Input for this task:
○ ○ ○
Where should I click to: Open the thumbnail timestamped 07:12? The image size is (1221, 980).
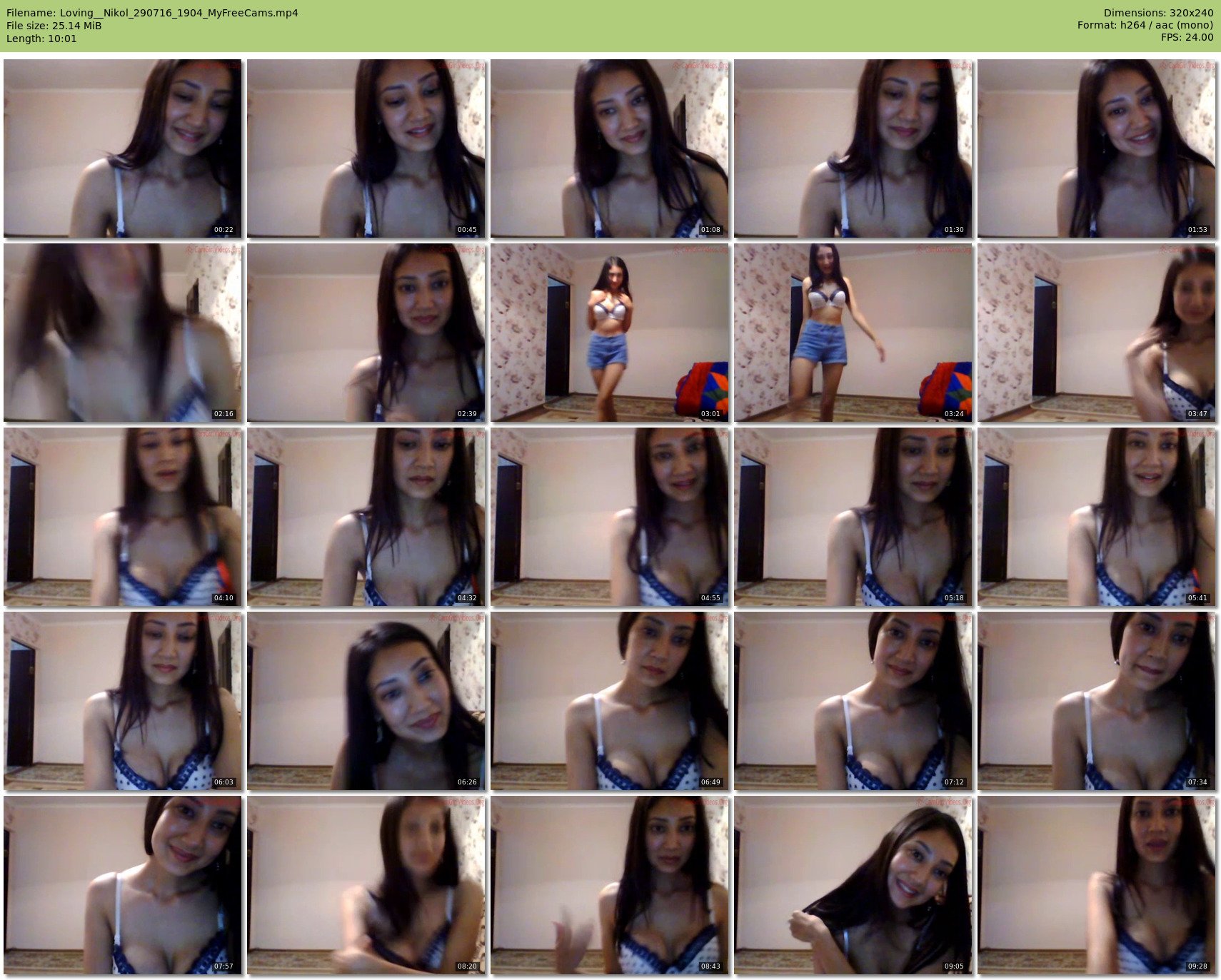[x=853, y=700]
○ ○ ○
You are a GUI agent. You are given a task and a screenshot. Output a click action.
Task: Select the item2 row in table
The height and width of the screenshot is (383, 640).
○ ○ ○
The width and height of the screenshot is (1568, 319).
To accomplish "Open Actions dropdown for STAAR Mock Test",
○ ○ ○
Request: Format the rows starting at the line containing "The width and" and ending at the line containing "Actions dropdown for" as a numbered list, leaving out any blank lines.

Completed task:
1. The width and height of the screenshot is (1568, 319).
2. To accomplish "Open Actions dropdown for STAAR Mock Test",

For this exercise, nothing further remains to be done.